原文:
----------------
问题排查
首先是报错代码:
private void cleanExpiredRequest() {
while (this.brokerController.getMessageStore().isOSPageCacheBusy()) {
try {
if (!this.brokerController.getSendThreadPoolQueue().isEmpty()) {
final Runnable runnable = this.brokerController.getSendThreadPoolQueue().poll(0, TimeUnit.SECONDS);
if (null == runnable) {
break;
}
final RequestTask rt = castRunnable(runnable);
rt.returnResponse(RemotingSysResponseCode.SYSTEM_BUSY, String.format("[PCBUSY_CLEAN_QUEUE]broker busy, start flow control for a while, period in queue: %sms, size of queue: %d", System.currentTimeMillis() - rt.getCreateTimestamp(), this.brokerController.getSendThreadPoolQueue().size()));
} else {
break;
}
} catch (Throwable ignored) {
}
}
cleanExpiredRequestInQueue(this.brokerController.getSendThreadPoolQueue(),
this.brokerController.getBrokerConfig().getWaitTimeMillsInSendQueue());
cleanExpiredRequestInQueue(this.brokerController.getPullThreadPoolQueue(),
this.brokerController.getBrokerConfig().getWaitTimeMillsInPullQueue());
cleanExpiredRequestInQueue(this.brokerController.getHeartbeatThreadPoolQueue(),
this.brokerController.getBrokerConfig().getWaitTimeMillsInHeartbeatQueue());
cleanExpiredRequestInQueue(this.brokerController.getEndTransactionThreadPoolQueue(), this
.brokerController.getBrokerConfig().getWaitTimeMillsInTransactionQueue());
}
其中'[PCBUSY_CLEAN_QUEUE]broker busy'就是客户端输出的报错日志。
----------------
数据记录:
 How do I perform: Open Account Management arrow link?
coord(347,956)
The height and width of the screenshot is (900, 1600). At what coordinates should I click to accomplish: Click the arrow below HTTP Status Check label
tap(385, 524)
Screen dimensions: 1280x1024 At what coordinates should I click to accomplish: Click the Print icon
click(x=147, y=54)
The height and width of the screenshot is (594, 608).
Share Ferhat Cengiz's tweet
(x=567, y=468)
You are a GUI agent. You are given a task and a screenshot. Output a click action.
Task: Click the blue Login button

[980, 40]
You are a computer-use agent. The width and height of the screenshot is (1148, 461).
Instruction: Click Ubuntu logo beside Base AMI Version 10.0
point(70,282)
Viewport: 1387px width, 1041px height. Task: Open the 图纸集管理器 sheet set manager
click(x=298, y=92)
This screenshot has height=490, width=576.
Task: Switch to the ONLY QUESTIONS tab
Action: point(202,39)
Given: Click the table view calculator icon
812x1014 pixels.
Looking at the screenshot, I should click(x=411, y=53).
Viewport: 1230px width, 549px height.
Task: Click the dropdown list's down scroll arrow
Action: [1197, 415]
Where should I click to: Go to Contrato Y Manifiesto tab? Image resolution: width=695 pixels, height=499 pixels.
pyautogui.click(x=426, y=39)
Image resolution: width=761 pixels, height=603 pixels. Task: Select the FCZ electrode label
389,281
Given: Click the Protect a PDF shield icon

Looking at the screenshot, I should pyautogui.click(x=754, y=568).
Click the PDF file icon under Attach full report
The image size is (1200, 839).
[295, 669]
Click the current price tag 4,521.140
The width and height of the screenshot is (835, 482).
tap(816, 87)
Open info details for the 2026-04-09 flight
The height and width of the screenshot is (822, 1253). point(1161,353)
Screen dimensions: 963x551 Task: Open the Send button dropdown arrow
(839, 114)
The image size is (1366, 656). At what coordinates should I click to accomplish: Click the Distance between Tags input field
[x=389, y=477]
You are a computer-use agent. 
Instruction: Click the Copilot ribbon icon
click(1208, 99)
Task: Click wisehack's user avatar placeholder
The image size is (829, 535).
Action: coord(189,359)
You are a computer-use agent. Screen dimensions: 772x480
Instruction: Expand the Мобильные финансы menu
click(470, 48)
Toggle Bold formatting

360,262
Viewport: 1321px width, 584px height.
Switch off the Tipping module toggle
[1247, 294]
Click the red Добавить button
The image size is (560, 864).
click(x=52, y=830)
----------------
待办任务:
[1] 根据问题排查原文中的代码,说明客户端在什么条件下会输出“[PCBUSY_CLEAN_QUEUE]broker busy”这条报错日志。请用一到三句话作答。
[2] 从问题排查原文的最后一句之后继续往下写。
前面的列表用不到,无需查看。

回答内容:
[1] 当 `isOSPageCacheBusy()` 返回 true,并且发送线程池队列不为空时,`cleanExpiredRequest()` 会从队列中取出请求。随后以 `SYSTEM_BUSY` 状态码返回响应,响应信息以“[PCBUSY_CLEAN_QUEUE]broker busy”开头,所以客户端会打印这条日志。

[2]
查看调用栈发现是在broker启动时会调用成员变量brokerFastFailure的start()方法,开启一个定时任务线程池,每隔10秒钟执行上面的cleanExpiredRequest()方法。从成员变量的名字大概能猜到这个是broker的fast-failure机制,用于在broker消息存储繁忙的时候不用让生产者傻等,直接返回一个错误。那broker是基于什么判断当前写繁忙的呢?看下this.brokerController.getMessageStore().isOSPageCacheBusy()方法。public boolean isOSPageCacheBusy() {
long begin = this.getCommitLog().getBeginTimeInLock();
long diff = this.systemClock.now() - begin;
return diff < 10000000
&& diff > this.messageStoreConfig.getOsPageCacheBusyTimeOutMills();
}
该方法位于DefaultMessageStore.java中,即broker默认的消息存储类,该类的分析见源码分析RocketMQ之CommitLog消息存储机制,此处不再赘述,我们重点关注上面方法的逻辑。
begin是commitLog执行putMessage()方法设置的:
// 默认操作系统页缓存繁忙超时时长
private long osPageCacheBusyTimeOutMills = 1000;
...
// commitLog存储一条消息时的开始时间戳
private volatile long beginTimeInLock = 0;
...
// putMessage时设置beginTimeInLock的代码
long beginLockTimestamp = this.defaultMessageStore.getSystemClock().now();
this.beginTimeInLock = beginLockTimestamp;
也即是上一条开始存储时的时间戳,注意这是个volatile字段。而messageStoreConfig中默认的操作系统页缓存繁忙超时时间是1s,也就是说当broker的BrokerFastFailure类中的定时线程每隔10秒钟对比一下当前时间和上一条消息存储时的开始时间,如果大于1s(默认值,可配置)并且小于10000s就执行fast-failure机制。当然commitLog存储完一条消息后会将begin重置为0,这样如果broker空闲时diff就会大于10000s了。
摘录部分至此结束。